Teachers must also modify their approach to the traditionally “high achieving” or “high performing” student in a competency-based assessment system. Without a firm commitment to examine all competencies in a milestone-directed way, teachers may fall prey to the halo effect [48]. Once the learner is identified as excellent in one domain (e.g., knowledge as determined by a test score), a teacher may underappreciate or exaggerate the learner’s performance in other domains. These problematic generalizations can lead to other areas (e.g., advocacy or communication) being overlooked or overrated.

As teachers commit to growing their skills in observation and assessing multiple domains, schools must signal to students and faculty that competence across all domains is the foundation of excellence and that improved patient population health and well-being is the objective of these efforts. Teachers and schools must also start preparing themselves to make competency assessments and coaching plans based on data that are connected to patient outcomes. Utilizing measures of performance linked to quality of patient care—e.g., resident-sensitive quality measures [49]—can strengthen educators’ ability to define excellence in service to patients.

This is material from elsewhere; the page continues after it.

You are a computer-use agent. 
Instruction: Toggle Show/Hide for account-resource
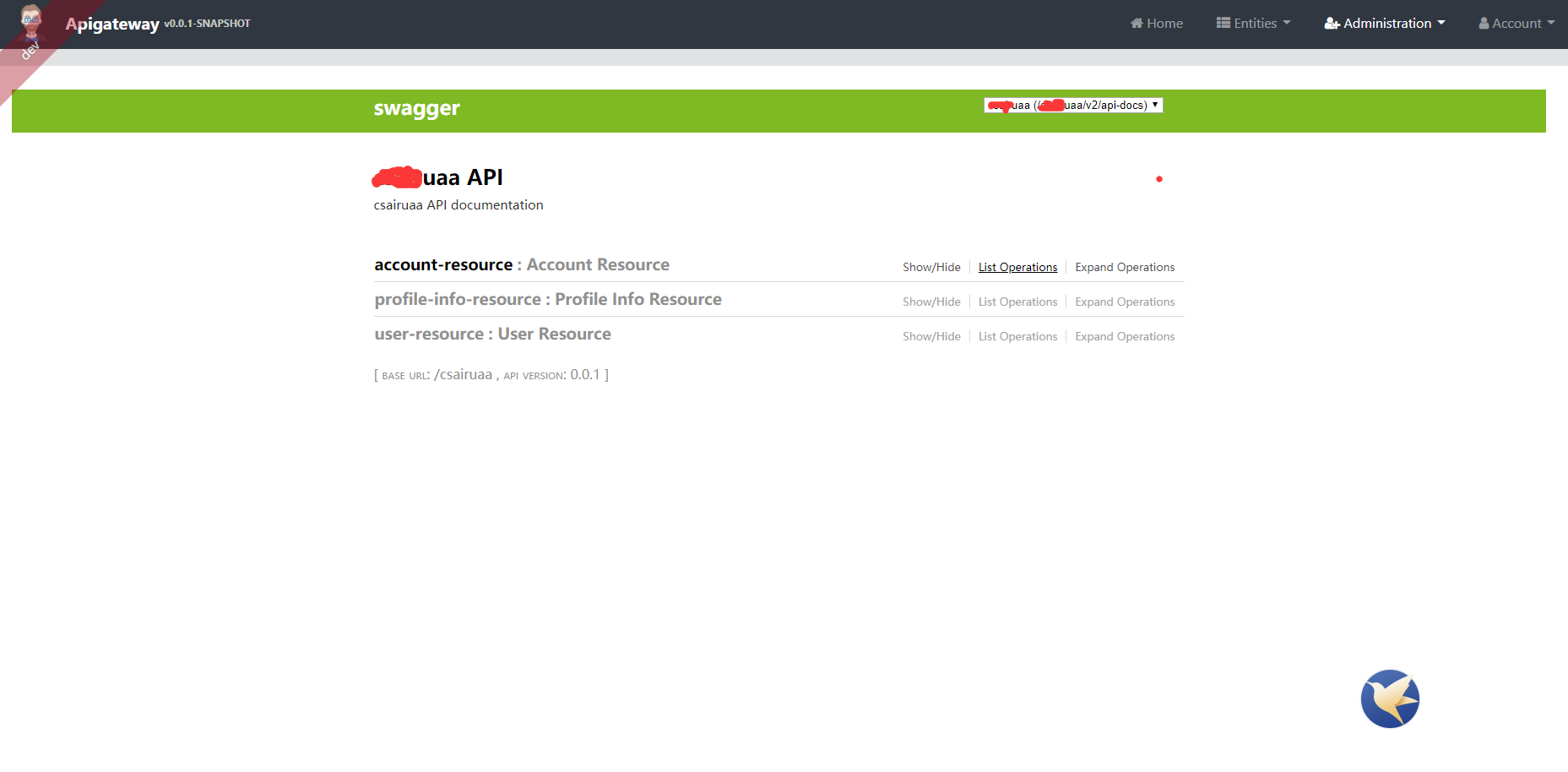[931, 267]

“Improvement” as part of the excellence code

Faculty have a societal obligation to ensure students achieve competence in relevant domains. However, once the threshold of competence is crossed, faculty attention should shift from the degree of accomplishment to the rate of improvement. This means not worrying about whether a student’s knowledge is “excellent” versus “outstanding,” and instead devoting energy to examining the method of improvement each student employs. Learners working to improve must be rigorous in their practice, reflection, and incorporation of feedback [50]. Students who exhibit limited interest in new challenges should warrant greater concern than students who seek clinical cases at the edge of their comfort zone. Excellence can be defined by the learner’s rate of growth, not just their current level of proficiency.

Integrating lifelong learning as a marker of excellence is at odds with current rhetoric where narratives describing “improvement” are code for bad performance [51]. In the new paradigm, assessment of the student’s improvement and commitment to personal growth is a must-have—and the absence of a mention of improvement would be alarming.

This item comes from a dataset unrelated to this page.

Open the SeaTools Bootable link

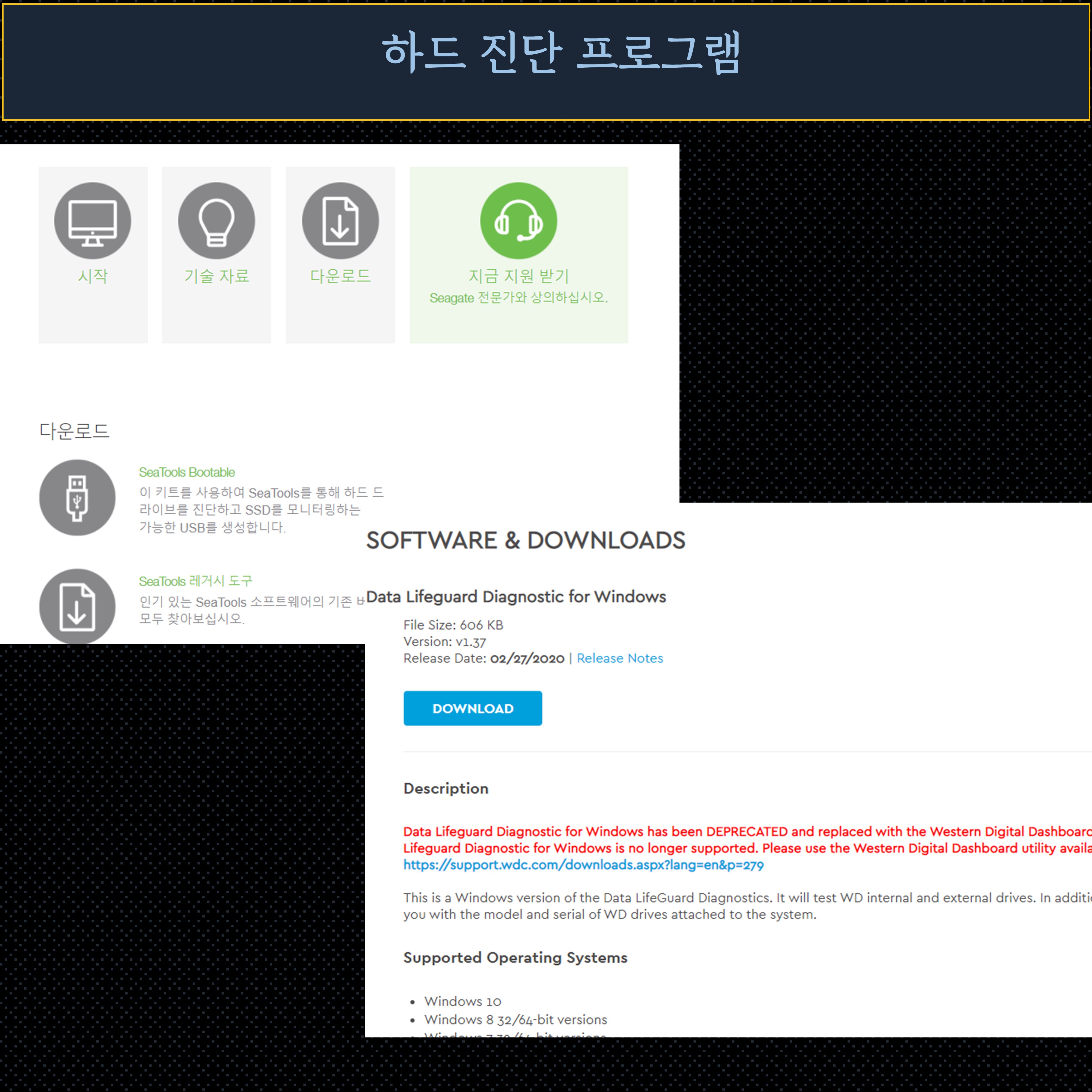187,472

All patients need excellent physicians

In systems with abundant uncategorized data, the brain will always seek simplified abstractions to deal with complexity. Traditional assessment systems fulfill this role for advisors, award committees, and residency programs, and do so in a reductionistic manner based on what academic physicians—not society—value.

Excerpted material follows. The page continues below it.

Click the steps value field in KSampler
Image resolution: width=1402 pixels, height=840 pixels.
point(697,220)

The job of medical school is not to sort students for residency, but to develop doctors to meet patients’ and society’s needs [52]. Residencies have the same goal and need not be in the business of sorting for fellowships and clinical practices. We will fall short of this goal as long as we condone the current system that defines excellence using metrics that value trainees who follow narrowly in their predecessors’ footsteps and triage students among residencies and specialties accordingly.

Without categorization by tests, grades, and adjectives, educators anticipate immense difficulty in selecting students for residency programs. This worry reflects the difficulty in selecting residents as we have always done, in which traditionally “excellent” students gain entry into “excellent” programs. There is no reason to believe that this sorting system has optimized our workforce to meet societal demands or that it could not be improved upon. Holistic review processes reflect the capacity of schools and residencies to assess excellence across multiple domains and select candidates whose areas of focus, capabilities, approaches to learning, and values match those of the program and society [53,54,55].

When we employ “I know it when I see it”, we endorse a static version of excellence that is outdated, inaccurate, and exclusionary. The excellence in learners that society needs is a product of teachers who continually grow in their ability to coach and assess across multiple domains. All patients need excellent physicians. It’s our job to develop them.